BL> I thought Windows used cache as VM.

 FM> Windows uses *disk* as VM - the swap file. By rolling stuff out
 FM> to disk it looks as if you have more RAM than you have (with a
 FM> time penalty when you need to access it of course). Cache is
 FM> (in some sense) the opposite - using RAM to store bits of disk
 FM> that you might need to access again or soon.

  It uses RAM first, then hard disc which you can set to zero if you
like. I did it that way, and found to my surprise that I was getting
more GPFs. I have 16Mb of clear RAM (plus 8M that gets eaten by cache
and RAMDRVe, etc). I gave it 19Mb of hard drive as VM and the GPFs
went away again. Weird.

  But as I said, I thought it used cache when it ran out of RAM and
VM, before finally crashing or whatever it does.

 BL> It's on my list... so far I've only got the basic idea.

 FM> There are many 'basic ideas' in compression, but Huffman coding
 FM> will form a part of most schemes. And the 'basic idea' of
 FM> Huffman is very simple - just use fewer bits to represent the
 FM> more common occurrences of whatever - letters, words, phrases,
 FM> numeric values, whole records anything. Of course the
 FM> implementation isn't necessarily that simple - I know, I wrote
 FM> one once. Or twice.

  I knew that. All of that.

 BL> C for more than a month now and I can do it without thinking,
 BL> but I *still* can't make any sense of other people's code!
 BL> Dickheads! I wonder if they ever *had* the plot before they
 BL> lost it...

 FM> :-)

  It's incredible! I write *my* code longhand like Pascal, and apart
from the really awkward way to add comments (you have to do it one
line at a time on top, basically), it looks just like Pascal (apart
from the curly brackets I keep carefully aligned). Why does everyone
else write C code like dickheads? So no one else can read it? Writing
it small doesn't make it run fast... so they must all be dickheads.

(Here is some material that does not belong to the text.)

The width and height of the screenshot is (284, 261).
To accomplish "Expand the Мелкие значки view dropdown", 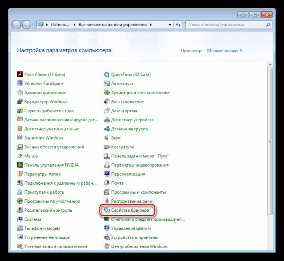I will (224, 51).
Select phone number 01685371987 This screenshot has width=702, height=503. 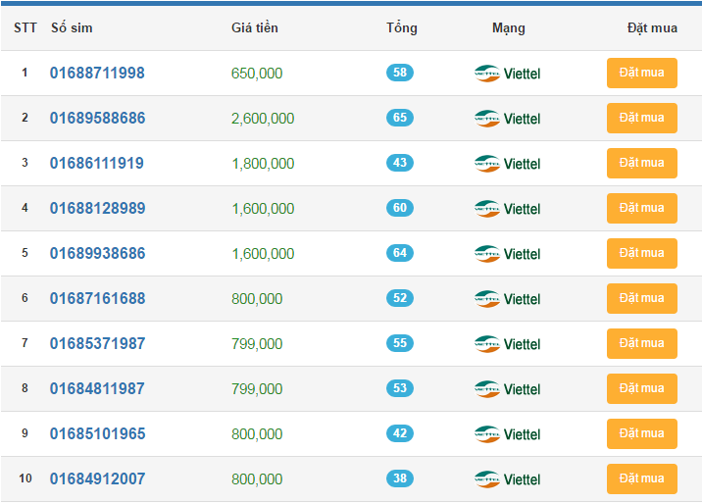pos(97,344)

 FM> Actually I do agree with Paul's portability point, it's just
 FM> not an issue for me. The ability to read, write and maintain
 FM> the code easily is much more important.

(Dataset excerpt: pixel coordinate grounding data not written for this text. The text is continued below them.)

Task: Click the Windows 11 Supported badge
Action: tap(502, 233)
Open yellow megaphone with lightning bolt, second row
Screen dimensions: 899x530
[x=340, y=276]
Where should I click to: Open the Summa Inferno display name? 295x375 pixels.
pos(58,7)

  Incredible! Paul follows a standard which surrounds every sinple
if() {}; with the curly brackets over four lines, even when it is
asingle statement best placed on one line to be read at once. This
means that a string of simple if(){}; becomes almost incomprehensible
inside a larger loop or whatever!

 FM> Speed is seldom an issue, and when it is it's usually better
 FM> addressed by algorithm selection/design.

  What I was saying is that writing the code in longhand or shorthand
makes no difference to what appears in machine code, so why write it
in shorthand? If it made faster or cleaner machine code I could go
along with it. The only point of a language is to communicate, so why
do they purposely use a language that doesn't? Wankers. It's the only
possible answer. They don't want to communicate, they'd rather diddle
themselves.

  And to prove it... adding comments in C is awkward. Borland solved
it with the one-line comment "//" but this isn't ANSI which insists on
the /*...*/ which won't nest. It's the final proof. C programmers are
all wankers. All of them.

 BL> I *finally* understand what was causing my problems with
 BL> pointers in C. It's the dickhead way they use "*"! In Pascal ^p
 BL> and p^ makes perfect sense.

 FM> I don't know what "*" means in C

  Does anyone?

 FM> , but I've never had any problem comprehending ^p & p^ either.
 FM> Of course the way Delphi does objects messes up the paradigm a
 FM> bit.

  Yes, but they're on the right track if you can put the Pascal
objects aside. I think it's a logical progression.